Exercise objective:
The copy you return must begin at the line containing "Screen dimensions: 900x681" and end at the final line of the listing below, with every picture left out.

Material shown:
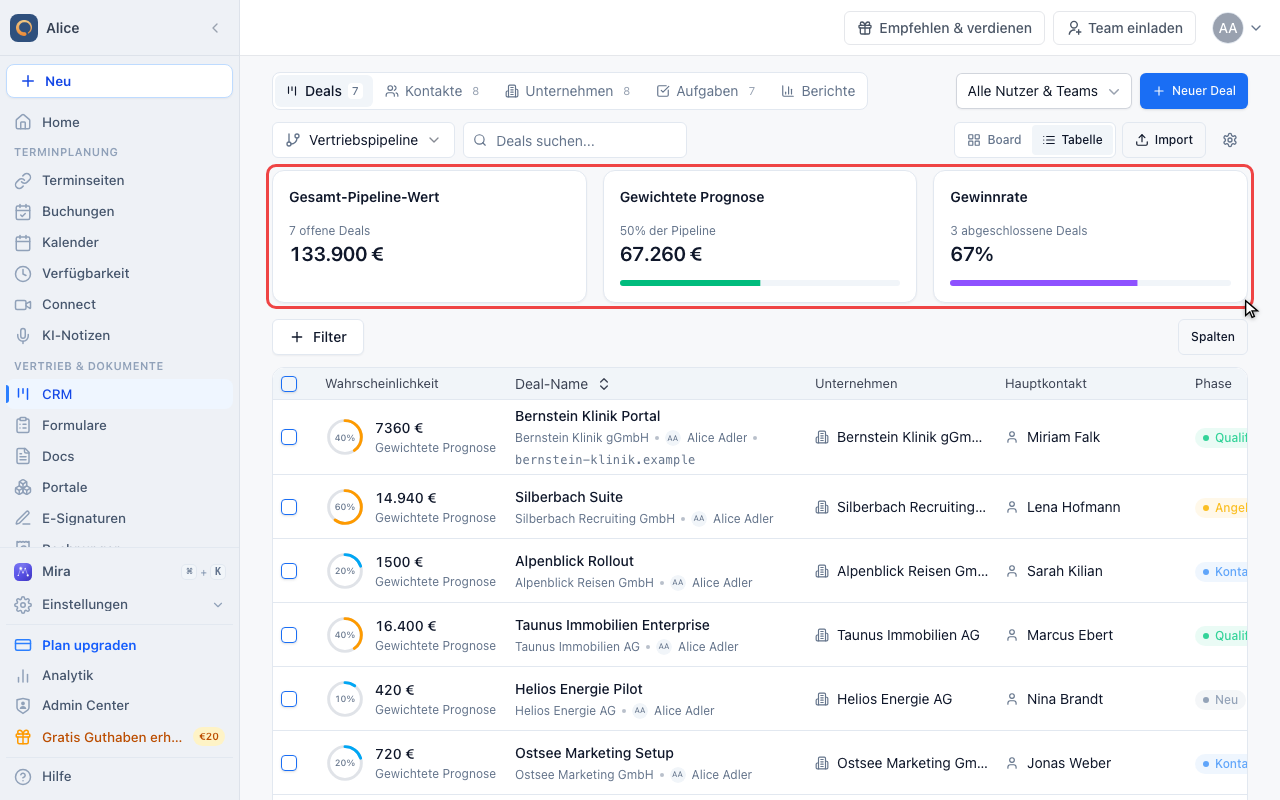Open the table settings gear icon
The image size is (1280, 800).
pos(1230,140)
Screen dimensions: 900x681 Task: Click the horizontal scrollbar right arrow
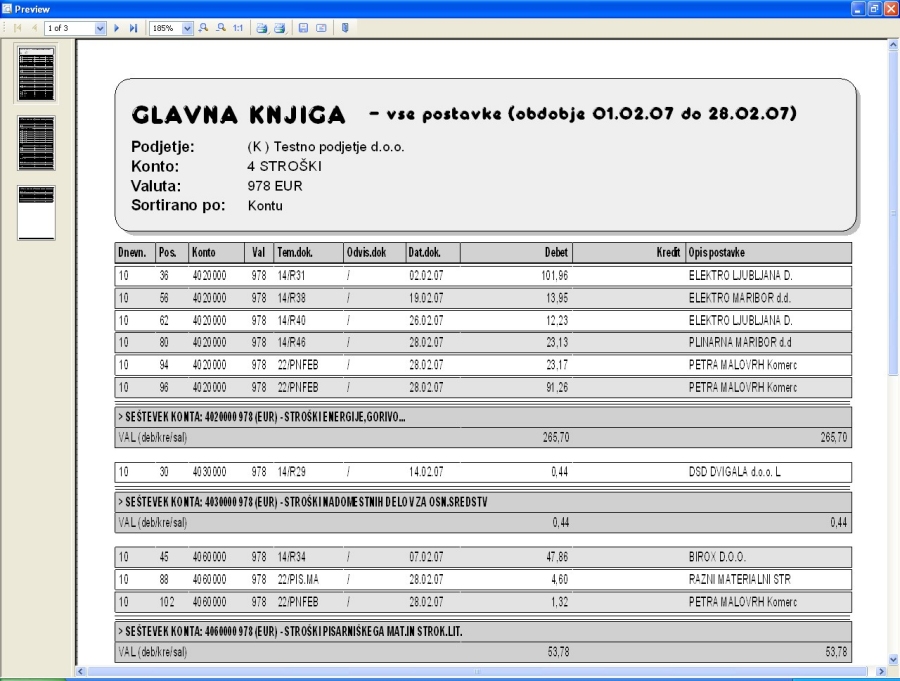coord(879,672)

Solved exercise:
Screen dimensions: 900x681 Task: Click the horizontal scrollbar right arrow
coord(879,672)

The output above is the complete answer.